→ Travail demandé
Poursuivez le texte sur les centres et les chaînes de soins en reprenant juste après sa dernière phrase.

→ Texte source

Les investisseurs, eux, vantent les avantages qu’en retirent les patients. Des avantages effectivement incontestables – tout au moins à première vue : les centres et les chaînes ont, il est vrai, des heures d’ouverture plus longues et plus souples et sont souvent ouverts le week-end. Et ils prétendent également pouvoir fournir leurs prestations à meilleur compte, ce qui est faux.

Les traitements soi-disant plus avantageux ont souvent pour contrepartie des augmentations de volume sans raison d’être et une surexploitation illicite et incontestablement néfaste pour le patient des possibilités offertes par le système tarifaire. Les centres et les chaînes sont certainement efficaces, ils font des locaux et des appareils un usage plus rationnel, ils amortissent plus vite leurs investissements et se fournissent à des conditions plus avantageuses. Il n’est pas dit, en revanche, que ses avantages profitent toujours aux patients. Et l’on aurait tort de sous-estimer les dépenses de coordination de ces grosses structures. Ce dont souffre le contact personnel avec le patient et, du même coup, le développement d’un rapport de confiance solide, formant la base même de la relation médecinpatient.

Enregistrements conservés
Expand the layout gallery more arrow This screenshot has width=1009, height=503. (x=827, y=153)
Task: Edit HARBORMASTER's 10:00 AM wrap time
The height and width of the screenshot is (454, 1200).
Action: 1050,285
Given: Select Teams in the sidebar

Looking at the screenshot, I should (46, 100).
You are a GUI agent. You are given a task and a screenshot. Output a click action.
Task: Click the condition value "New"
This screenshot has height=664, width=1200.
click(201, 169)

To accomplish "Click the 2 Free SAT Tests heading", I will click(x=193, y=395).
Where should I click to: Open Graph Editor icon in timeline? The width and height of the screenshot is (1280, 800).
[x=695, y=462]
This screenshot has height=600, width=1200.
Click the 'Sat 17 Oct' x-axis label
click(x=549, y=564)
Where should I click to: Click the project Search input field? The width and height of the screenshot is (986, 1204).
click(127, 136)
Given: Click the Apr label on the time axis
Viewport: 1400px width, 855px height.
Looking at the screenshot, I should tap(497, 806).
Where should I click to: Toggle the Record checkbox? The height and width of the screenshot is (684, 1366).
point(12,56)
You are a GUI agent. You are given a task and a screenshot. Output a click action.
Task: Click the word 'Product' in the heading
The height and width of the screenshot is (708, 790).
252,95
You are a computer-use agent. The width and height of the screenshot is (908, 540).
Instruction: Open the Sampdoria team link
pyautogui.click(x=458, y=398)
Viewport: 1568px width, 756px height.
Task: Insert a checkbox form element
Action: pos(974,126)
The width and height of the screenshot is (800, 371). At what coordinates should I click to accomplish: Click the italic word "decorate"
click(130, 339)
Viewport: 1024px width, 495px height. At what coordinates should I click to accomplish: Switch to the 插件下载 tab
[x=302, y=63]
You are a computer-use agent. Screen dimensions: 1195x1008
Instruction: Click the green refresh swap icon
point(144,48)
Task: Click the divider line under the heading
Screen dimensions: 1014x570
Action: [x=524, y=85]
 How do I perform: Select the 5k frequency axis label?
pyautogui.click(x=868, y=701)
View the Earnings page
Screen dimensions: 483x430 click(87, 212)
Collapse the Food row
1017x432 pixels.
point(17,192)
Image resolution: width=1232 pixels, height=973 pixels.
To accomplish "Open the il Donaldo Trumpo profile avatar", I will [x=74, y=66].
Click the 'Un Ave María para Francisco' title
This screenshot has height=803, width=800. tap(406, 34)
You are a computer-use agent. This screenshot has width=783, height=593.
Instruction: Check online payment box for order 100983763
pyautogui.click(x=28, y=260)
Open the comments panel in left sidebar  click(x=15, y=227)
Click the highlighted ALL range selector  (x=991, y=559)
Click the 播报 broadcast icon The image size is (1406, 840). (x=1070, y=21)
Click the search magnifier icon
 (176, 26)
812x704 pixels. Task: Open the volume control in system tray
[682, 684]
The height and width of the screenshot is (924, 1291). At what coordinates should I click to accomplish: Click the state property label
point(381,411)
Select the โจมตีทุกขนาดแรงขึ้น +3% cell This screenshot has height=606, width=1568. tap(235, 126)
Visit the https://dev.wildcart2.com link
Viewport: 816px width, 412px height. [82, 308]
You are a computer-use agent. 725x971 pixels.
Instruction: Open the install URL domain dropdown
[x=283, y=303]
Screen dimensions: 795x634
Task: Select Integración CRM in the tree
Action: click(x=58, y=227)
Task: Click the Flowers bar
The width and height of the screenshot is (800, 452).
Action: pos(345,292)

→ Réponse
Les investisseurs estiment que les salariés doivent, eux aussi, être gagnants : qui dit chaîne dit fini le risque et l’apport financier que représente la création d’un cabinet. Le revers de la médaille est que les conditions que l’employeur impose contractuellement à ses salariés quant au chiffre d’affaires à réaliser sont souvent d’une rigidité qui met ceux-ci sous pression vis-à-vis de leurs patients. Le CED, organisation faîtière des médecins-dentistes européens, évoquait en 2018 des violations de l’éthique relevées dans des entreprises appartenant à des chaînes de soins dentaires européennes. En Espagne et en France ont été signalés des cas où il était interdit aux dentistes salariés de prendre leurs pauses légales. Mais il existe aussi en Suisse des investisseurs, appartenant ou non à la branche, qui rachètent par intérêt économique des quantités de cabinets auxquels ils appliquent ensuite des mesures d’économie impliquant des baisses de qualité dont ils sont pleinement conscients.

L’économisation de la médecine pose-t-elle problème ?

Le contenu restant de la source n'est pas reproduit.